I’ll admit, on a personal level this entire conversation seems to tear me in two. As a father, I want to protect my family from the inherent dangers of overexposure on social networking sites, yet I fully understand that in some spheres, like that of a smartphone, relinquishing some of my personal information is necessary to allow my technology to operate as it should, as rather, as I want it too.

With that said, I can appreciate both sides of the privacy debate currently raging in California, as I can understand the complaints of Facebook, Google and their ilk who see the future of technology and advertising in intuitive and personal technology, and also understand the fears of the legislators representing a public that is quickly seeing its old notions of privacy dashed on the rocks of so-called “progress”.

As I mentioned last week, we’re at a crossroads and something’s got to give.

The California bill itself is rather stringent when viewed from a social netwokring perspective. It mandates, among other things, that users of such social networks be allowed—or forced—to choose their privacy settings as part of the initial registration process. Further, it would force sites to institute a maximum privacy default policy that would, by default, only share a user’s name and city. Finally, the bill would require social networks to delete any and all personal information upon request within 48 hours.

The question becomes, though, is this really the direction we want our technology to go in?
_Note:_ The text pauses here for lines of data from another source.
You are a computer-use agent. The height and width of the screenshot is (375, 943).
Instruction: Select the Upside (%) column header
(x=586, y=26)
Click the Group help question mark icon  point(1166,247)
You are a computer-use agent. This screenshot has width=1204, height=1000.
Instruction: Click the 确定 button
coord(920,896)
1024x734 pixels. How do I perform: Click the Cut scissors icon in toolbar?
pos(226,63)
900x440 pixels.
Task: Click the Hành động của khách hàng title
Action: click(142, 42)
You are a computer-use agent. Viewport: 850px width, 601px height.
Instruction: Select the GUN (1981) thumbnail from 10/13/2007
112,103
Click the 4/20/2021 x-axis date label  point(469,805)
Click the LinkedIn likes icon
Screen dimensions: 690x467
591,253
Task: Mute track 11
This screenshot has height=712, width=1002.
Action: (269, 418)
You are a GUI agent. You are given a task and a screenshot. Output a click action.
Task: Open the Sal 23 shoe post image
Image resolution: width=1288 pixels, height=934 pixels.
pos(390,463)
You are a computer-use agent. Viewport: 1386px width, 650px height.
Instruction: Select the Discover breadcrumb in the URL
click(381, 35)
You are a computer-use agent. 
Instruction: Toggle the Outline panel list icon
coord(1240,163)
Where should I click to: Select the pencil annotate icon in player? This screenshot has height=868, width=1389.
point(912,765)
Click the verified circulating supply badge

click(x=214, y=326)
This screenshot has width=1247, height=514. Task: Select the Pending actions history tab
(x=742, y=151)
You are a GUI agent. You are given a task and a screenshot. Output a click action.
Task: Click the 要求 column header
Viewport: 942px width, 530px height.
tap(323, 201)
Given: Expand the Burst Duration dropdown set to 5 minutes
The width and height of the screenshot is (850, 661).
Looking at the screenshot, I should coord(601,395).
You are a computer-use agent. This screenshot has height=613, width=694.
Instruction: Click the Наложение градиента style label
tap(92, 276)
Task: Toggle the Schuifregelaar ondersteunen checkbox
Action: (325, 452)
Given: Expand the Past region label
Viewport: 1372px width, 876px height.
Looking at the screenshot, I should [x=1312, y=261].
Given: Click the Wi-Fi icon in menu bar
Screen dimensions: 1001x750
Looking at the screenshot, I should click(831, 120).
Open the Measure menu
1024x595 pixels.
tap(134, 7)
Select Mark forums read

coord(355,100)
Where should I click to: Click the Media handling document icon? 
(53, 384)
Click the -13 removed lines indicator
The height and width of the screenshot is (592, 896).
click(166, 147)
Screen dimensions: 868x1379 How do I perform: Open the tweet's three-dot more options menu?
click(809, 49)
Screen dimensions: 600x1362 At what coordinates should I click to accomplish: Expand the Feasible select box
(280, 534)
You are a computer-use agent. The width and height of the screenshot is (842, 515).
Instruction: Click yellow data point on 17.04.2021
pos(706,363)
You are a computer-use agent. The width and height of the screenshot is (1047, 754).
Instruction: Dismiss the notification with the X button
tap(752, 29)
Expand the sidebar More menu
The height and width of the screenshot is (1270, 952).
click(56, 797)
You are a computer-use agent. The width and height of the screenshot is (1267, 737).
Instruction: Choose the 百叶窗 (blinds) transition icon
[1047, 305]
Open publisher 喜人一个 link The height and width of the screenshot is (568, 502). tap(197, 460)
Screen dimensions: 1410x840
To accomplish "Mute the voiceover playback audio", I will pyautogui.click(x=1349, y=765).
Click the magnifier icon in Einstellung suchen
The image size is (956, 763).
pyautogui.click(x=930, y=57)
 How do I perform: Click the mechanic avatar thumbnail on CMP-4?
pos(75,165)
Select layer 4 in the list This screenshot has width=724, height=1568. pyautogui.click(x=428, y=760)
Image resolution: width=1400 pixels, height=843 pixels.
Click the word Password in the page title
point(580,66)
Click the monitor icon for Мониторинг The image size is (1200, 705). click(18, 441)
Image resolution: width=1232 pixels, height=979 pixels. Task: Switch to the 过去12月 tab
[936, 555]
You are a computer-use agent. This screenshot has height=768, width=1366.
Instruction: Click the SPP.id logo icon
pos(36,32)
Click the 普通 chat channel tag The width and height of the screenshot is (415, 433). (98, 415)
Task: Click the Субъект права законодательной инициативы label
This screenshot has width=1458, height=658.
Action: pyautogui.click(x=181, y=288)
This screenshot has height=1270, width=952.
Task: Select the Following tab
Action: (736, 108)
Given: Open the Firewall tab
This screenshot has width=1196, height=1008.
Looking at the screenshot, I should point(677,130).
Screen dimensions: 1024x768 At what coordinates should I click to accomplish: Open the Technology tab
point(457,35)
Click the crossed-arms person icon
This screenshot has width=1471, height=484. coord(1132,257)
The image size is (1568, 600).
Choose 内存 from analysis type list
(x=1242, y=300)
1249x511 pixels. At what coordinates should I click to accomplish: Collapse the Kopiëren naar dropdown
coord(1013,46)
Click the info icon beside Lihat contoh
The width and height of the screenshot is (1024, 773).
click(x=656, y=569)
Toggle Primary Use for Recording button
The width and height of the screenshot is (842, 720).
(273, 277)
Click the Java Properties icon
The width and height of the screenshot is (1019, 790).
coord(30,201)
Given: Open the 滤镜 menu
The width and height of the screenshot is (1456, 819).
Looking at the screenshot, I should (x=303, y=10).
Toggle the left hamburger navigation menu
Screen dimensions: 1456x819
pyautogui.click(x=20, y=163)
As more and more users increasingly integrate sites like Facebook into their lives, as they become accustomed to services like Google’s Social Circle — a feature that attempts to incorporate social data in search results, will they want to be bothered with unending questions about allowing this and that, or will they simply want to use the technology to seamlessly connect with the world around them?

Truth be told, I’m starting to think the privacy debate is not much a debate at all, meaning that perhaps Facebook and Google are right when they say that their users don’t really care about more stringent privacy settings, they just want to connect with friends.

That’s not to say that I no longer value privacy, just that perhaps the onus for online privacy lies with the user, and should that user be underage, the parents. So perhaps we’re wasting our time and our efforts trying to legislate privacy, when instead we should begin educating the public about how to use technology safely and effectively.